Cette règle vaut aussi bien pour la tutelle dative que pour la tutelle testamentaire.
Alors que les mesures de protection des majeurs seront désormais limitées dans le temps, les fonctions du tuteur d'un mineur devront être exercées jusqu'à la majorité, l'émancipation ou le décès de l'enfant, à moins qu'elles fassent l'objet d'une mainlevée ou que le tuteur soit remplacé.
Art. 407 du code civil : Caractère personnel de la charge tutélaire
Cet article réaffirme le caractère personnel de la charge tutélaire, déjà posé par l'actuel article 418.
S'il ne reprend pas l'affirmation selon laquelle la tutelle ne se communique pas au conjoint du tuteur, il précise, à l'instar de l'actuel article 419, qu' elle ne se transmet pas à ses héritiers .
Dans sa rédaction initiale, le projet de loi ajoutait que les héritiers majeurs du tuteur étaient tenus :
- d'établir et de remettre au nouveau tuteur ou au mineur, au moment de sa majorité, un compte de gestion des opérations intervenues depuis l'établissement du dernier compte annuel,
- et, dans les trois mois de l'expiration de la mission du tuteur, de produire à sa place une copie des cinq derniers comptes annuels et du compte final de gestion à destination du mineur devenu capable, de ses héritiers ou du nouveau tuteur.
Sur proposition de sa commission des lois et avec l'accord du Gouvernement, l'Assemblée nationale a supprimé ces dispositions relatives à la gestion du patrimoine des mineurs afin de les réintroduire à l'article 6, où elles ont effectivement davantage leur place.
Art. 408 du code civil : Missions du tuteur
Cet article définit les missions du tuteur.
Comme le prévoit déjà le premier alinéa de l'actuel article 450, il doit tout d'abord prendre soin de la personne du mineur . Jusqu'à la loi n° 2002-305 du 4 mars 2002, relative à l'autorité parentale, prendre soin de la personne du mineur consistait à exercer sur lui droits et devoirs de garde, de surveillance et d'éducation. Bien que le critère déterminant soit désormais l'intérêt de l'enfant, les attributions qui découlent du fait de prendre soin du mineur n'ont pas fondamentalement évolué. Il s'agit de déterminer son lieu de résidence et d'exiger qu'il y demeure effectivement, de le protéger dans sa vie privée et dans ses relations avec autrui, de veiller à sa santé, d'assurer son éducation au quotidien mais aussi de gérer ses biens.
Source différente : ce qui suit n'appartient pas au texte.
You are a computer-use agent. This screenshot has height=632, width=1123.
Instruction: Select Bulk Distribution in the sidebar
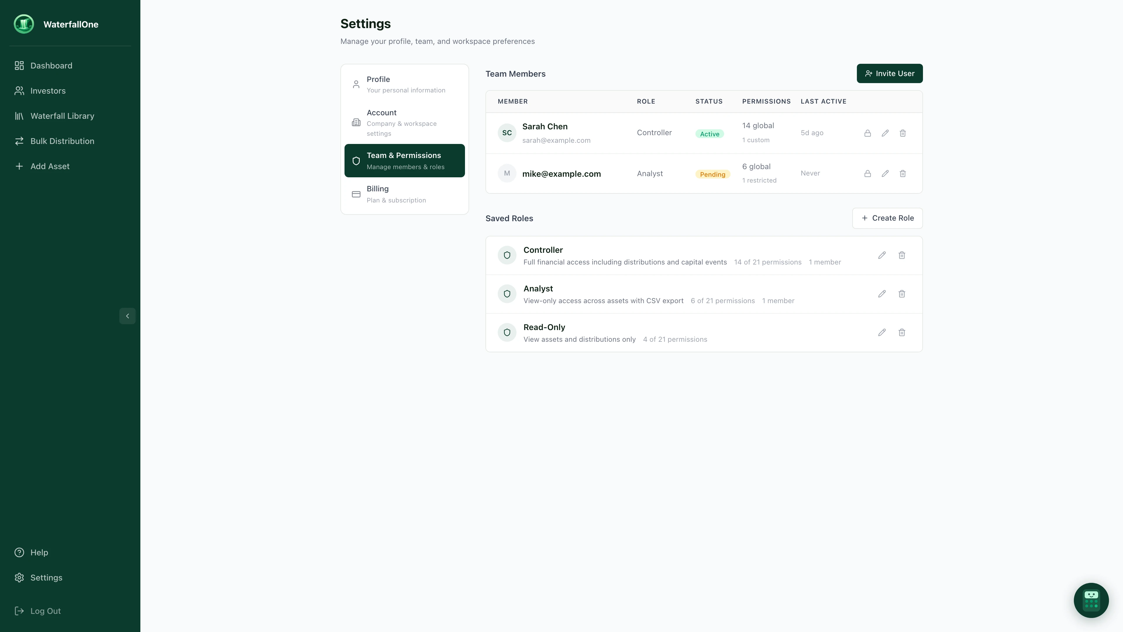pyautogui.click(x=62, y=141)
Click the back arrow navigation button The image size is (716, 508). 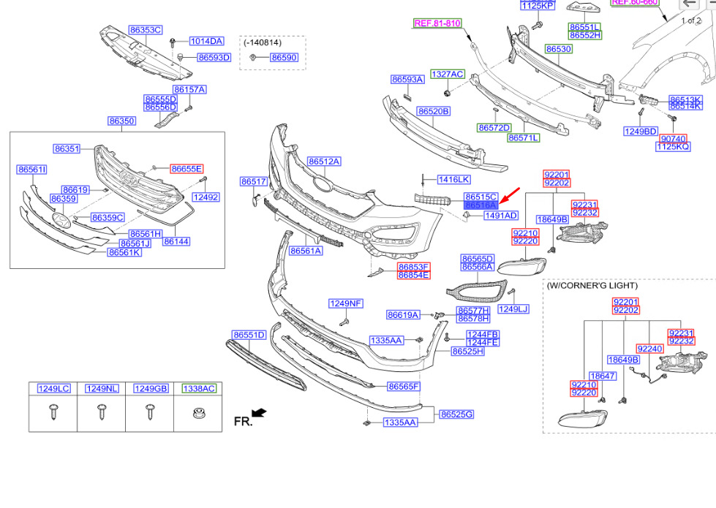pos(690,4)
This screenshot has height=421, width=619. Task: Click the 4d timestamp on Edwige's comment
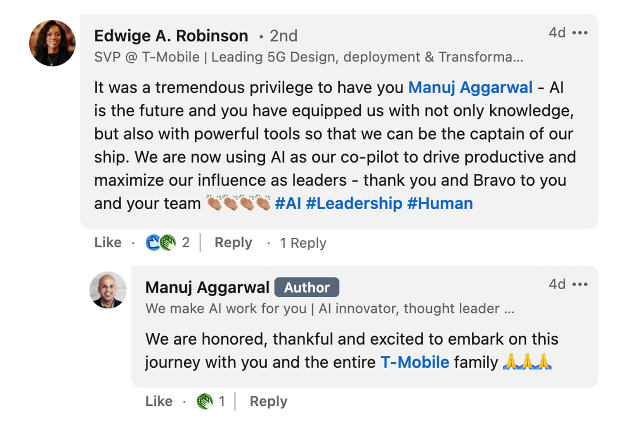tap(557, 33)
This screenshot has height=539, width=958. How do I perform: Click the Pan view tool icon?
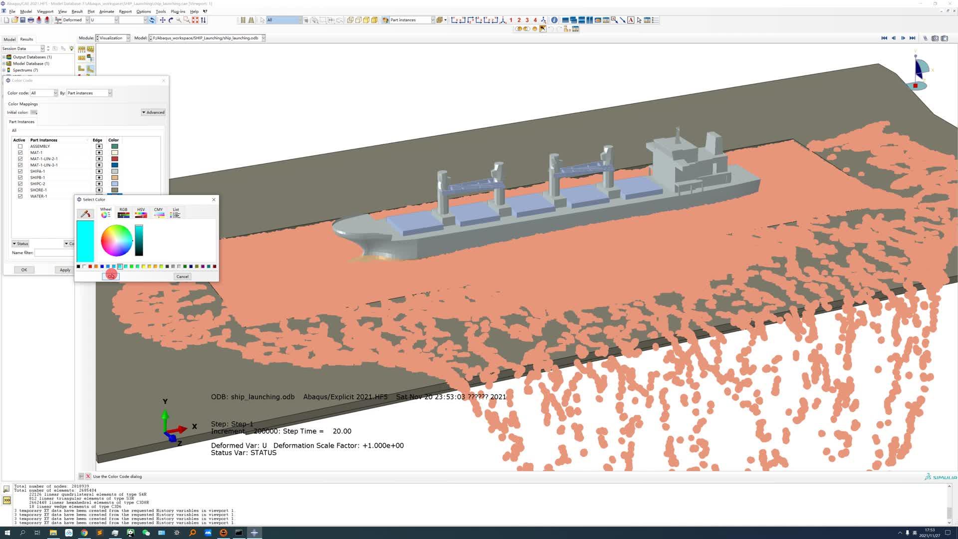click(163, 20)
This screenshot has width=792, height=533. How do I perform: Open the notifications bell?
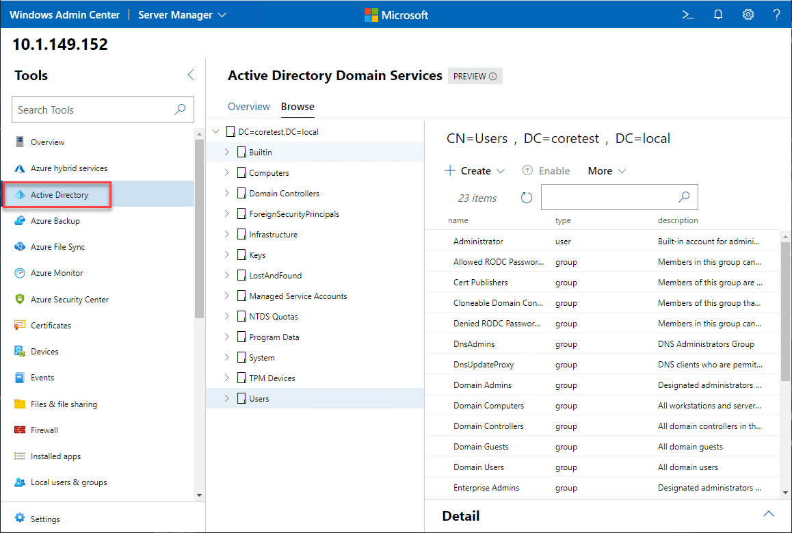point(718,14)
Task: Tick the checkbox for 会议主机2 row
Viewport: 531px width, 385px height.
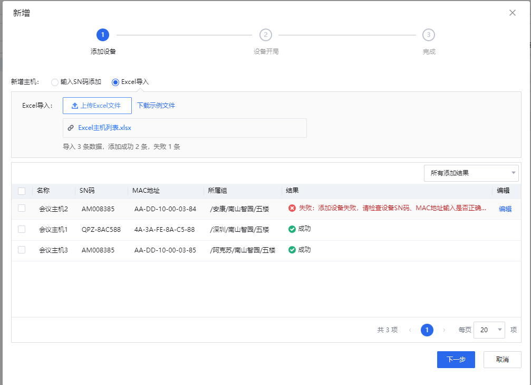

Le tuteur a également la charge de représenter le mineur dans tous les actes de la vie civile, à l'exclusion de ceux pour lesquels la loi ou l'usage permettent au mineur d'agir par lui-même . Ces derniers sont de plus en plus nombreux, même si le mineur dispose rarement d'une autonomie totale. A titre d'exemple, un mineur peut accomplir sur les actes de la vie courante, définis comme ceux qui sont proportionnés à sa maturité, à son patrimoine et à ses besoins ; il peut ouvrir un compte sur livret ou d'épargne logement, être mandataire 27 ( * ) et, lorsqu'il a atteint l'âge de 16 ans, faire un testament pour la moitié de la quotité disponible 28 ( * ) ...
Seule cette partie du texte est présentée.